#### What you need to do
Pull out each line of the items below that contains the string "will", and copy those lines in full.
═══ Data for the task
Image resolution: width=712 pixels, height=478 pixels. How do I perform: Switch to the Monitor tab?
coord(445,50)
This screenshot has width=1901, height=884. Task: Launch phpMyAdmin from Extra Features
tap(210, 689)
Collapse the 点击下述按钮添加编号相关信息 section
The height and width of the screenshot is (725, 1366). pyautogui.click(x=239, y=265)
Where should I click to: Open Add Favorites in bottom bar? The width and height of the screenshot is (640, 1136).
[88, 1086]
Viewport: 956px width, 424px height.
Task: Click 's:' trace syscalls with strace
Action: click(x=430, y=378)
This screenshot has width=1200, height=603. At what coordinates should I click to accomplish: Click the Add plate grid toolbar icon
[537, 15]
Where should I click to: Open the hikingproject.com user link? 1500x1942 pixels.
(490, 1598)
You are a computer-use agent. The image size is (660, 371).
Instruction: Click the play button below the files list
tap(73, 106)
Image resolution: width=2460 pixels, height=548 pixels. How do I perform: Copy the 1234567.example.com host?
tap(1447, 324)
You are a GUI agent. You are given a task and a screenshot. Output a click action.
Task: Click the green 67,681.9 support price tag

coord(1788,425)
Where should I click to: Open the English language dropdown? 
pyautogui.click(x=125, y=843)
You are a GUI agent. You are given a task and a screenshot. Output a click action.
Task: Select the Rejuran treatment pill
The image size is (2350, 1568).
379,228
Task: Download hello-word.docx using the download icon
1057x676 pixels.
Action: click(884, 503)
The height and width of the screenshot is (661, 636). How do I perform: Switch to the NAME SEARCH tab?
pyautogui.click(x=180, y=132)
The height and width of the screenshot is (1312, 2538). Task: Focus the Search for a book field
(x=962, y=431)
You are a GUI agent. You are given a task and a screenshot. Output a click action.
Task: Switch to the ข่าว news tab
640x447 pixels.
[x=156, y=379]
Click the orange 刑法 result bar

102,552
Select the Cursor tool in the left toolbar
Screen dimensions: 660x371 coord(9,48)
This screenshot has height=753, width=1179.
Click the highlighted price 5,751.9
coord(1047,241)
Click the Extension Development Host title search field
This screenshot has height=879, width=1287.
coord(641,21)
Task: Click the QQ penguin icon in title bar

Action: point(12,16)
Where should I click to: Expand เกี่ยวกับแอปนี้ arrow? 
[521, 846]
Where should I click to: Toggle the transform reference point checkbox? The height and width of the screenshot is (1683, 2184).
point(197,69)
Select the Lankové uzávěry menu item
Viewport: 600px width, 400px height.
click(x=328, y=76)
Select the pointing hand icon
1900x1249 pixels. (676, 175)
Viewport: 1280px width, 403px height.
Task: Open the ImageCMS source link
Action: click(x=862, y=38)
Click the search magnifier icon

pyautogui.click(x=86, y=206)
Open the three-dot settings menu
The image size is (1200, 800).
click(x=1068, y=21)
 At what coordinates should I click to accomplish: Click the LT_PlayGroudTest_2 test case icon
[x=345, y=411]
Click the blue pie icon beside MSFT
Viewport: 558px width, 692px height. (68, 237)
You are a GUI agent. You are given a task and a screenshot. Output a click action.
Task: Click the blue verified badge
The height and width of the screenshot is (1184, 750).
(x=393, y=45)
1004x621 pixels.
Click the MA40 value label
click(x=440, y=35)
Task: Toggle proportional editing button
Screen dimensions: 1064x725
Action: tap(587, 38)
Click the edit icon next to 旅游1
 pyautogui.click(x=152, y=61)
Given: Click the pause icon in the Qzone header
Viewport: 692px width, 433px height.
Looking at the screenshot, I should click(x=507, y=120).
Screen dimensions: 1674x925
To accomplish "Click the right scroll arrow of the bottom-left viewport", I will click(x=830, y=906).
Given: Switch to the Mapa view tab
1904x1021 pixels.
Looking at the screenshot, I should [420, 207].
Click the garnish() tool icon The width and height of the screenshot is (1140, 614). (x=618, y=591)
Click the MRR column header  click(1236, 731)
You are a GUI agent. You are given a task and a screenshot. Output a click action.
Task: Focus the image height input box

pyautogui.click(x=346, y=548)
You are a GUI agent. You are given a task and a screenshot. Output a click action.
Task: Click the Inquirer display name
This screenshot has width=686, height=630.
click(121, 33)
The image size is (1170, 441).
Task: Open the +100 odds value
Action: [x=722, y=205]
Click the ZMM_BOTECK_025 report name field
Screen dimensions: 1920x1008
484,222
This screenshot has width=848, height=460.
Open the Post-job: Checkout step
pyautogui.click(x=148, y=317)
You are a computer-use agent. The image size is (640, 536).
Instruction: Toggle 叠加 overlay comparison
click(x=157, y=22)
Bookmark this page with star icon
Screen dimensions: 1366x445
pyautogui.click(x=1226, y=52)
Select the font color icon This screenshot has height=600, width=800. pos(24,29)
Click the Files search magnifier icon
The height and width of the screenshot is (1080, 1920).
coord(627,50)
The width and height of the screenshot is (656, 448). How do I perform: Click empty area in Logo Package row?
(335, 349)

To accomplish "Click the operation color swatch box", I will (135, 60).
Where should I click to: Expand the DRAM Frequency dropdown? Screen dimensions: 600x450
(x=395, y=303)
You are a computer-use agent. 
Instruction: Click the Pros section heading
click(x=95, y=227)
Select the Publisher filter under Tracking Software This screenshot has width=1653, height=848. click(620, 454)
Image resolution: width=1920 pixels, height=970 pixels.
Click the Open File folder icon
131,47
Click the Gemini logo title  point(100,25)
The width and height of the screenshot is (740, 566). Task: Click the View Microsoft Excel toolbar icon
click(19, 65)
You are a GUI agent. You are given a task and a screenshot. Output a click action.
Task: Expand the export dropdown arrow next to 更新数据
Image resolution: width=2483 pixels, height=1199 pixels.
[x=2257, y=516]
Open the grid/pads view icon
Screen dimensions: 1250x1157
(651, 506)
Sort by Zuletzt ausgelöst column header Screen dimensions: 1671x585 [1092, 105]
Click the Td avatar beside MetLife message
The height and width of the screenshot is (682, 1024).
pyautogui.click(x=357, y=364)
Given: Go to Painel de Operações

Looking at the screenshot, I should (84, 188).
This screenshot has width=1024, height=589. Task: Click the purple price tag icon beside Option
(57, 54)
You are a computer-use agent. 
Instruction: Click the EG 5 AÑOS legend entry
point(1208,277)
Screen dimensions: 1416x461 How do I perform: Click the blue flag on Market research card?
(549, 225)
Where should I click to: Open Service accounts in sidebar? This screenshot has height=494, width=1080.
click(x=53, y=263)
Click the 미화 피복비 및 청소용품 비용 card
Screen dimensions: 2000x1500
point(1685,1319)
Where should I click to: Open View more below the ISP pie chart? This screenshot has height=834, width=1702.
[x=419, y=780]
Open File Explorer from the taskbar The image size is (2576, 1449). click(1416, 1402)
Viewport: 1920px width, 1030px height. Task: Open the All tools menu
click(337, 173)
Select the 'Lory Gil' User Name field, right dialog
══════
#### Written response
To accomplish "Click the right scroll arrow of the bottom-left viewport", I will click(x=830, y=906).
To accomplish "Click the operation color swatch box", I will (135, 60).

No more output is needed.